Cape Town has launched its disaster risk management centre, ready to respond to anything from a nuclear meltdown to the fires and floods which occur routinely in the city and its surrounding areas.
The Goodwood-based disaster risk management centre, which was launched on Monday, actually opened last year, said JP Smith, mayoral committee (Mayco) member for safety and security. But now, he said, it was “properly operational”.
Smith said the city was confident the centre, staffed by 83 employees, was primed to handle a range of possible disasters.
“It is designed to deal with (everything from) a nuclear disaster at Koeberg to the routine fire and floods.”
He explained that the centre’s staff were ready, at any time, to put more than 70 different contingency plans in place. These catered for anything from plane crashes to hazardous spills from tankers.
Smith said Monday’s launch was timed to coincide with the UN’s International Strategy for Disaster Reduction campaign.

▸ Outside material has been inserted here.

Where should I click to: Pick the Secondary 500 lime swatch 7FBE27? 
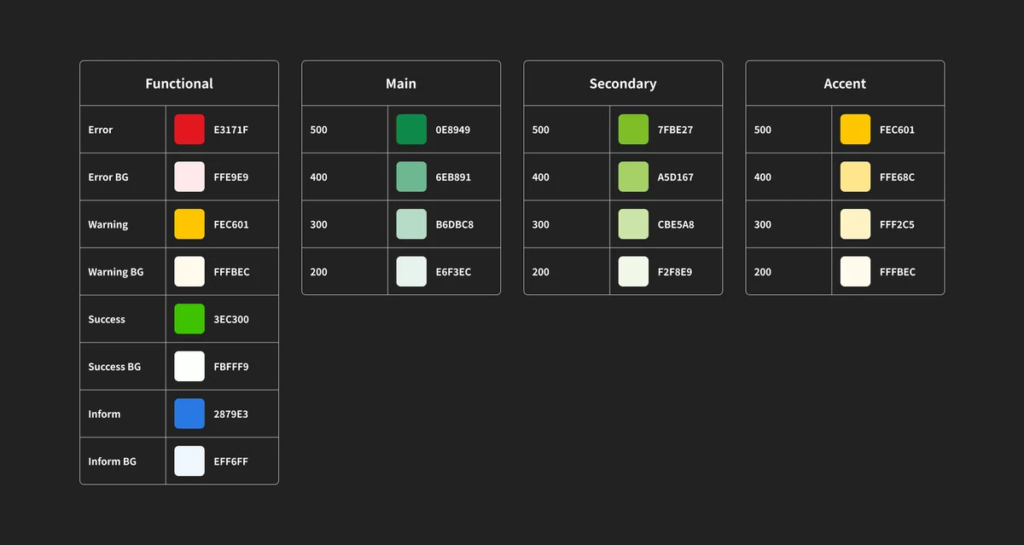point(633,129)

The campaign is being run under the banner of “Making Cities Resilient”.
The UN, he said, had a list of 10 checkpoints for disaster risk centres. The minimum requirement to meet was five, but the city had achieved eight.
According to Smith, the Goodwood centre was one of the first in the province to operate 24 hours a day, every day.
“We are very excited. This is an important milestone,” he said, adding that it was proof of how seriously the city took the Disaster Act.
Of the offices at the centre, Smith explained that it had been purpose-built, which meant it was “practical, well-designed, with no excessive expenditure”.
At the centre, incident reports were streamed live on to screens, a log was kept, and the response from the different departments was monitored.
Monday’s launch also marked the disaster risk management’s website going live.
According to a statement on the UN website, it was targeting city mayors and local governments to be the key drivers of the “Making Cities Resilient” campaign.
“Local governments are the institutional level closest to the citizens and to their communities. They play the first role in responding to crises and emergencies, and in attending to the needs of their constituencies. They deliver essential services to their citizens, which need to be made resilient to disasters,” the site says.
Among the aims of the campaign, it adds, is to ensure that there is sufficient political commitment to disaster risk reduction.
Smith said the city had spent more than R60 million on disaster management during the past five years.